WORK TASK
Whenever a line below includes "size", add it to the tally, then give the total and nothing more.
--------------------
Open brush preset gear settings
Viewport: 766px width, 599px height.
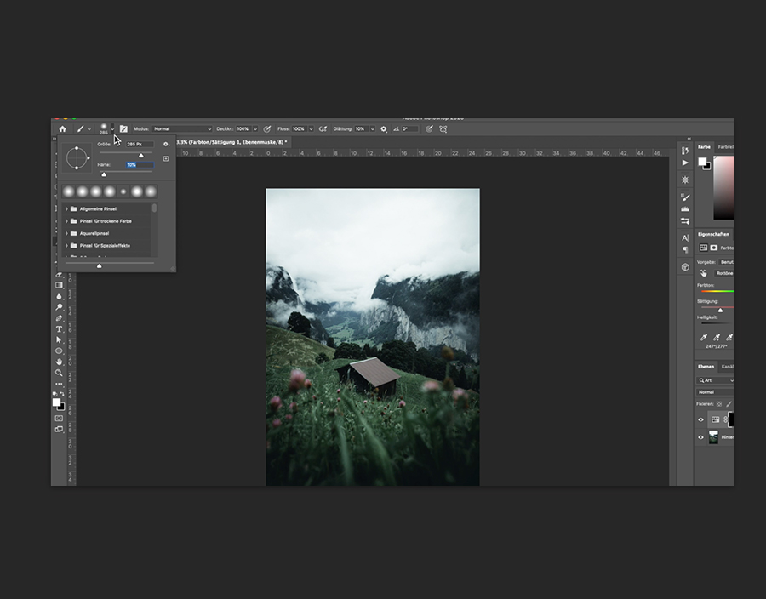pos(166,145)
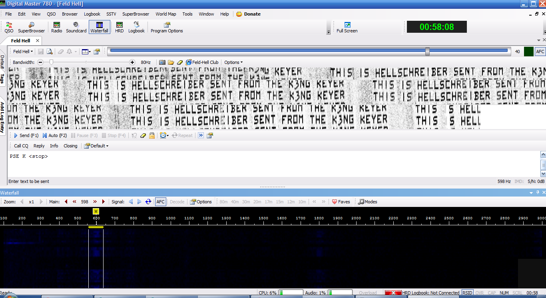Image resolution: width=546 pixels, height=298 pixels.
Task: Toggle AFC on the waterfall toolbar
Action: (160, 202)
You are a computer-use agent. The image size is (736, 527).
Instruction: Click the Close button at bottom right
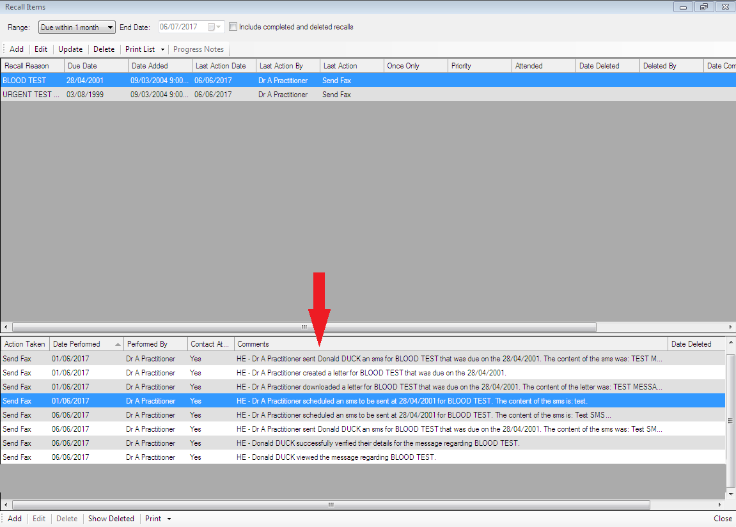click(723, 519)
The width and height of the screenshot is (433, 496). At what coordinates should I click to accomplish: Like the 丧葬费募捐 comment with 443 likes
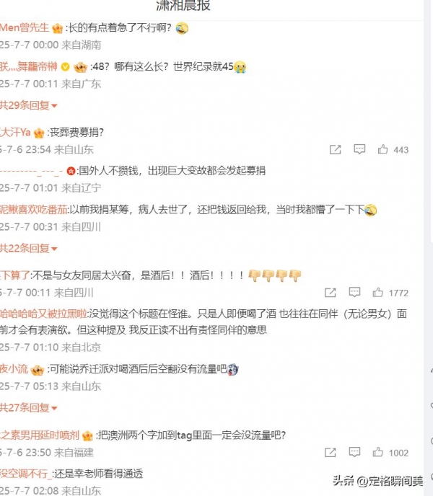[x=382, y=149]
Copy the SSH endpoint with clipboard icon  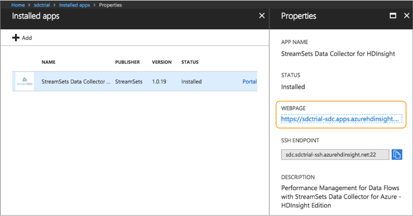[x=397, y=154]
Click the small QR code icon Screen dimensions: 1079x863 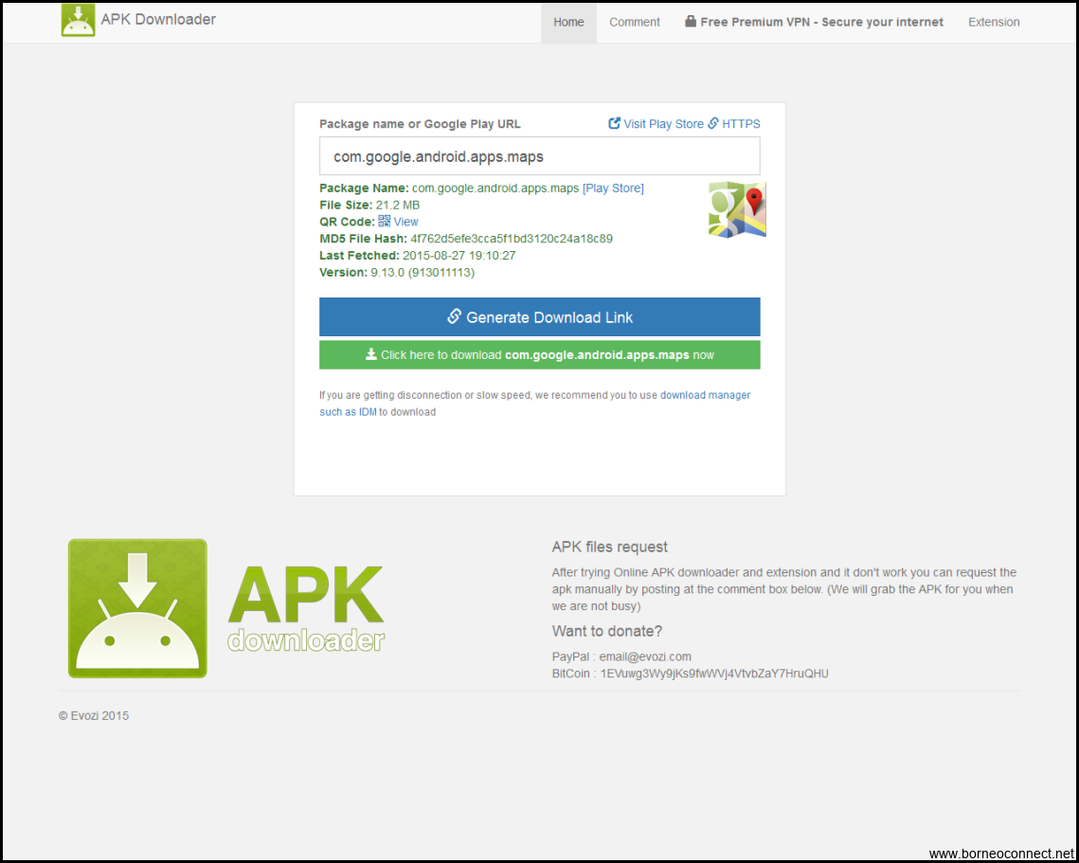point(385,221)
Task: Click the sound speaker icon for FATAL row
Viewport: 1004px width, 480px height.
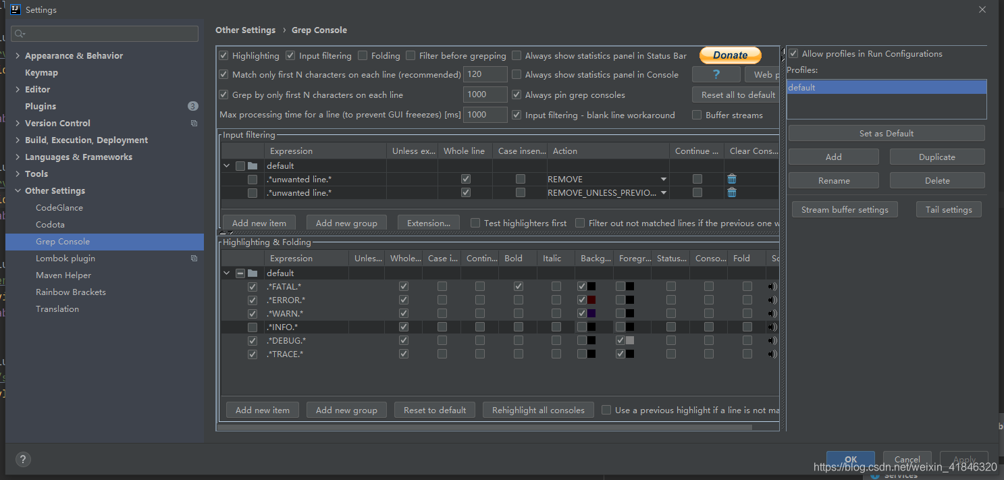Action: [x=772, y=286]
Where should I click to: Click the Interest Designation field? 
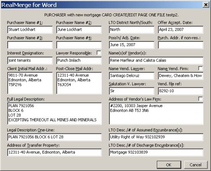[x=30, y=60]
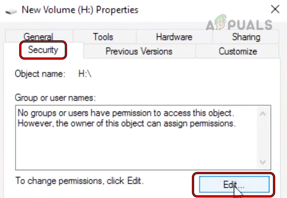Go to the Sharing tab
Image resolution: width=287 pixels, height=198 pixels.
(246, 37)
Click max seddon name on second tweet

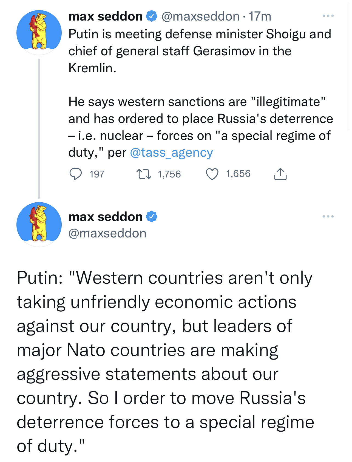pos(106,217)
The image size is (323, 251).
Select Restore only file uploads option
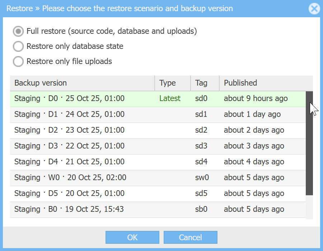(18, 61)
--------------------
EXERCISE RESPONSE
2